On the other side of the coin, knowing the history of all the companies that have been behind D&D since it started, I have to think this is simply a rinse and repeat cycle that's been happening since the first edition and spats between Gygax, Arneson, and the Blumes.
This is a franchise run by people that have always been willing to snatch defeat from the jaws of victory whenever someone in charge wakes up and gets greedy. It just seems to be in genes.
It looks like the pen and paper RPG-market is plummeting right now. That is bad new for me as a customer, because I really enjoy playing D&D. and I want to be able to buy new and exiting products in the future..
I personally hope that Hasbro makes enough money to keep making new D&D products, and I don't support sharing their stuff illegally over the internet.
So court procedure and etique is more important than things like the law.
The main reason this was done was to protect the fact that Wizard's is spending most of its energy focusing on its online product. Ebooks are a direct competitor to their fee-charging online service.
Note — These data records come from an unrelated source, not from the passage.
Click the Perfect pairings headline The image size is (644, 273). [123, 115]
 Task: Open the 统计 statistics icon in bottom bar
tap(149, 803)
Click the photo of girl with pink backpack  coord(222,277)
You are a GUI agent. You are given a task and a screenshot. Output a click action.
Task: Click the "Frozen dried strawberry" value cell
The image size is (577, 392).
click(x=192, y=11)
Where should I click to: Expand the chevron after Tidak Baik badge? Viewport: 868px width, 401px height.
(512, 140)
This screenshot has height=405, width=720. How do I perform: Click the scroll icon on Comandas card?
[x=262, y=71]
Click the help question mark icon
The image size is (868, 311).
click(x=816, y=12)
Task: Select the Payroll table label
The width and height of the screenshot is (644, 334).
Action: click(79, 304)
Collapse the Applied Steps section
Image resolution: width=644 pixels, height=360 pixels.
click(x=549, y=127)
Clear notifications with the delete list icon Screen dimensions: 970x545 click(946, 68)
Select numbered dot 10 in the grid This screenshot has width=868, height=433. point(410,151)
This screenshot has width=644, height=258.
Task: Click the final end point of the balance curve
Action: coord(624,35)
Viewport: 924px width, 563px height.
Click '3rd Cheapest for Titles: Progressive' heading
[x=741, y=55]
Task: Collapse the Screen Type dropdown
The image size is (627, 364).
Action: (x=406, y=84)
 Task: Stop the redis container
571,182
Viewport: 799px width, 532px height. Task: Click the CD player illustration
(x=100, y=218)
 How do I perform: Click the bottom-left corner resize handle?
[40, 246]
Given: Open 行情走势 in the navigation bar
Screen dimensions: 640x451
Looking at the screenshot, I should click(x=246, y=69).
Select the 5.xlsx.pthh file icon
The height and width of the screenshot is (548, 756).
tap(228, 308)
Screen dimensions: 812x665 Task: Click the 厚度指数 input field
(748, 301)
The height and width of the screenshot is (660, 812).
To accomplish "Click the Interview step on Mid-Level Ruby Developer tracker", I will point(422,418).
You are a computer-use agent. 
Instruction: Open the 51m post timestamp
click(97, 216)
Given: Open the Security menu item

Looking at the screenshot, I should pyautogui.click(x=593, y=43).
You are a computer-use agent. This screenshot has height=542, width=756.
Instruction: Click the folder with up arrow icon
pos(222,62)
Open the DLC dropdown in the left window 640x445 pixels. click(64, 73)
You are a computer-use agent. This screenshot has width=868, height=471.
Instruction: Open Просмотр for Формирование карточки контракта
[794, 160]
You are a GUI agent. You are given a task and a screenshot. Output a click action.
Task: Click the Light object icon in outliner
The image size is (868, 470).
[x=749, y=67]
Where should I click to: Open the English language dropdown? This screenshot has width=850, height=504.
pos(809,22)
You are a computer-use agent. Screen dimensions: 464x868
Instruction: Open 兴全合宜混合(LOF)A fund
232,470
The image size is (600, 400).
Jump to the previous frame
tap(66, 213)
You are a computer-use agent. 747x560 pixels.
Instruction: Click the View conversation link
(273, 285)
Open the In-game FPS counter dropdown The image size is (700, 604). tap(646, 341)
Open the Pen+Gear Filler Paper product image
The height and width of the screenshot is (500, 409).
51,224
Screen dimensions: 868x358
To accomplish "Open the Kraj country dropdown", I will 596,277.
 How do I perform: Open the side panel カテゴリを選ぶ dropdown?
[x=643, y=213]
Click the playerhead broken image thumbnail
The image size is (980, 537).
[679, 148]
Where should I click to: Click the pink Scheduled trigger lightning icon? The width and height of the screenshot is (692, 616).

When they only release a decent amount of content for players once every year, its no surprise they'd be more protective of their content. Everyone I know who still is fortunate enough to have a 3.X DnD group has every WotC PDF on their computer and/or hard drive. And the group collectively owns every book. In my own group we have 5 copies of Lords of Madness, 2 of Draconomicon, 4 Complete Warriors, 3 Complete Arcanes and, of course, countless players handbooks, monster manuals and DMGs for 3.0 and 3.5. And we still downloaded content.
And we were happy to pay money for the books since we weren't given these official online resources that you pretty much need to use more than half the content 4.0 has to offer. We liked paper and flipping through well printed books. Ebooks were an ok substitute when our book was being loaned to a friend or something...but for the most part nothing beat paper since there were no advantages to using ebooks other than search features (which, really, isn't that good a feature since a lot of the times you'll forget the exact wording of something and are better off flipping through a book until you find the adjacent picture).
Every other month Wizards would release some amazing module for players to get new ideas. The complete and environmental series gave us feats, spells, items and classes. Campaign modules gave us the same. Monster Manuals gave players new races and summons. Nearly every module until May 2007 (Complete Champion) (hey, a month after 4.0 was announced to be released; coincidence?). Every month we'd also get a good dozen or so feats and a handful of prestige classes from a dragon magazine too.
Flash forward to 4.0 where Wizards wants to make the game "easier" to attract a wider audience. Now we get ~6 powers per dragon magazine, about 3 classes races every 6 months and most updates to the game are to make it "easier" (Monster Builder tools, character creation tools, etc...) and to promote their monthly subscription service with some new online trinket no one asked for.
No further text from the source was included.